В день приезда царицы, когда народ к пристани повалил, и Маринка пришла. Сбоку притулилась вместе с незнакомыми фабричными и слободскими девушками. Гусары-усачи в шляпах с перьями, шашки наголо, на Волжанку глазом косят. Вот это красавица! Словно солнышко, среди девушек ярче всех она светит. Княжьих, купецких дочек с ней и вровень ставить нельзя. Ни одной еще такой красавицы во всем Ярославле и окрест не было.
По другую сторону дороги, на горке, с фабричными — Диаклетиан. У него тоже грамота в картузе наготове. На запас писана, коли Маринке не удастся подать.
Увидали наконец: корабли царицыны плывут, передний корабль под богатым парусом. Музыка гремит, в барабаны бьют, на солнце трубы блещут.
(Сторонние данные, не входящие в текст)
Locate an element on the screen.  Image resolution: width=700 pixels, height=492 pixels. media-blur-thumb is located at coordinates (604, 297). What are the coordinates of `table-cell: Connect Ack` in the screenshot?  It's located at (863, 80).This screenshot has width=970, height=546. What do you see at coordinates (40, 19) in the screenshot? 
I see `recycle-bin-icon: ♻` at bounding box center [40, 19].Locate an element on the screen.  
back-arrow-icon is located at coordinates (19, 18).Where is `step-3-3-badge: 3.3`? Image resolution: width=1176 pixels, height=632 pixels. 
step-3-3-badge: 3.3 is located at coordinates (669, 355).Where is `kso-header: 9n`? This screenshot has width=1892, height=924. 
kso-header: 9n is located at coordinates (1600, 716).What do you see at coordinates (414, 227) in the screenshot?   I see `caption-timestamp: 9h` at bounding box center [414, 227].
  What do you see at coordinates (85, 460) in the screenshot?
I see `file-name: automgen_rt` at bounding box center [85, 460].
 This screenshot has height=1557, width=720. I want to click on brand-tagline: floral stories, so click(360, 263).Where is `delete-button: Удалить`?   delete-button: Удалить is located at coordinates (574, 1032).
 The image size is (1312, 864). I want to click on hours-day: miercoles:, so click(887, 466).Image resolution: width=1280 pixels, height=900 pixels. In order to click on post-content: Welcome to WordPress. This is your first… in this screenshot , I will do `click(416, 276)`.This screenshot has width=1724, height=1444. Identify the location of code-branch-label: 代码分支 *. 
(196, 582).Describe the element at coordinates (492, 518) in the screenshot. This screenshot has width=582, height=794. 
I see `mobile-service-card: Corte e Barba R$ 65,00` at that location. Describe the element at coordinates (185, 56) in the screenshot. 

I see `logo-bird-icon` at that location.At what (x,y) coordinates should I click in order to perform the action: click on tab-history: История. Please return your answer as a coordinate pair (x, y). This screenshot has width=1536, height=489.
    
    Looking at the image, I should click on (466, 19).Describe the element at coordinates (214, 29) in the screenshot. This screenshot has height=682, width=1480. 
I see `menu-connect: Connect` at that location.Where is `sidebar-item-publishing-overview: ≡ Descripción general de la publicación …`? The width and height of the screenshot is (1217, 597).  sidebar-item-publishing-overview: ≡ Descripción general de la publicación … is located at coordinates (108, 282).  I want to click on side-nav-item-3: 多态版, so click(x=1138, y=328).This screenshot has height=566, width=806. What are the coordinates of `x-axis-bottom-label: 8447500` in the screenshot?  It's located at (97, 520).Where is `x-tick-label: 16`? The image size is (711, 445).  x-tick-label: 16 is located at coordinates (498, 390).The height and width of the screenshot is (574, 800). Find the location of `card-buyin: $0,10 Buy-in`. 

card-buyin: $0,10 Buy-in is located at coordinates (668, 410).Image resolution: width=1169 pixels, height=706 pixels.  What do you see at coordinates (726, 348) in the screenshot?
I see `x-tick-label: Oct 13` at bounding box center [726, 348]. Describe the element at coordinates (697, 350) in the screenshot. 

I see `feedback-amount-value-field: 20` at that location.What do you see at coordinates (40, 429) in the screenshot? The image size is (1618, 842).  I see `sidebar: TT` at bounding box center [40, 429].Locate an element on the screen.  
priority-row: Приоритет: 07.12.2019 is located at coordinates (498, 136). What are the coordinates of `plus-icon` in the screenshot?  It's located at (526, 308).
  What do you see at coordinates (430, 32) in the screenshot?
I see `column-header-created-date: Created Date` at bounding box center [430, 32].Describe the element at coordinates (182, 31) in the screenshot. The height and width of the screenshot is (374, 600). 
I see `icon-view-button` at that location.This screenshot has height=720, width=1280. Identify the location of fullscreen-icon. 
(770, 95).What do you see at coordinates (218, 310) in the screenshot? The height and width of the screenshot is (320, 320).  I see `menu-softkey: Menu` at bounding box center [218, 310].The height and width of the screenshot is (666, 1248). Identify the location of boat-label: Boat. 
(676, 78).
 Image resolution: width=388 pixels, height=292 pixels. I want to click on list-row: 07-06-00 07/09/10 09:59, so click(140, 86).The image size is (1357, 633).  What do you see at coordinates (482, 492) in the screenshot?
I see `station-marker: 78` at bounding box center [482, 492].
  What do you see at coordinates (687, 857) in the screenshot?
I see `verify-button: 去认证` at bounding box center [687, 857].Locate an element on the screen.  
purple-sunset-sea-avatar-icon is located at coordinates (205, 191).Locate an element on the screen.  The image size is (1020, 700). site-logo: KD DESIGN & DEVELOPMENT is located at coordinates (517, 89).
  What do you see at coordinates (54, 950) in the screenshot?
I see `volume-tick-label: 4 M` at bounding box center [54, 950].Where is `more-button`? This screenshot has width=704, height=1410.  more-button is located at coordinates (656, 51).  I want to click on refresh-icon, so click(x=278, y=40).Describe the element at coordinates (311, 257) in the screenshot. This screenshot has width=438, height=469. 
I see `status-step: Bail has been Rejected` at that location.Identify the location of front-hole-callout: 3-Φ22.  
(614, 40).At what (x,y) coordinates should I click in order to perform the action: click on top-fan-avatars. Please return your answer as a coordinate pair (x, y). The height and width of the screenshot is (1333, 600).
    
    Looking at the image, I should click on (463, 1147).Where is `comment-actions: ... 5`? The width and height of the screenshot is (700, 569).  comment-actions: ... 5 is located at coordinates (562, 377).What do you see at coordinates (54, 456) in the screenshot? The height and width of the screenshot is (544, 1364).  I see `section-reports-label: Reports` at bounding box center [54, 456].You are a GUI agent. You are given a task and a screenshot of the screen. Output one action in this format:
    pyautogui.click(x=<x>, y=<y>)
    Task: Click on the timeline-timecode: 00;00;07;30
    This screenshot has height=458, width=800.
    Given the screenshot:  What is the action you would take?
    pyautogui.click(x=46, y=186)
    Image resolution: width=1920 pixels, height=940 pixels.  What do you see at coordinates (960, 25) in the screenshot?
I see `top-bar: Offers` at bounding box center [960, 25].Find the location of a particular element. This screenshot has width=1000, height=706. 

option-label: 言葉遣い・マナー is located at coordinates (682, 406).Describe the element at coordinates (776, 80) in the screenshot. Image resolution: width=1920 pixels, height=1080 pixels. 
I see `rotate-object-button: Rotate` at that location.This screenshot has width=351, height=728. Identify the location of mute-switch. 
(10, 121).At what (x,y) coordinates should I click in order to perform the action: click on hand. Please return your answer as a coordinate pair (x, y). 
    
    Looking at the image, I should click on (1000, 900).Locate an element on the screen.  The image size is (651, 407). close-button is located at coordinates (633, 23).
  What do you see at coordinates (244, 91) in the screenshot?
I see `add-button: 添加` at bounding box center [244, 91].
С берега пушки начали палить, земля трясется, над Волгой-матушкой дым гривами. На всех церквах, соборах звонари норовят колокола разбить. На берег-то все дворянство высыпало, купцы за дворянством в затылок, головы в божьем масле, как блины о масленице, блестят маковки. Духовенство с хоругвями, с иконами, с крестом, с ладаном тоже тут.
Простолюдье со слобод, ткачей с затрапезновской фабрики тоже от стара до мала всех силком выгнали, заставили почище нарядиться. Народу — последнее место на берегу. Городьбой по обеим сторонам, где царице пройти, солдаты стоят. Мухе не пролететь, не то, что ткачу протиснуться.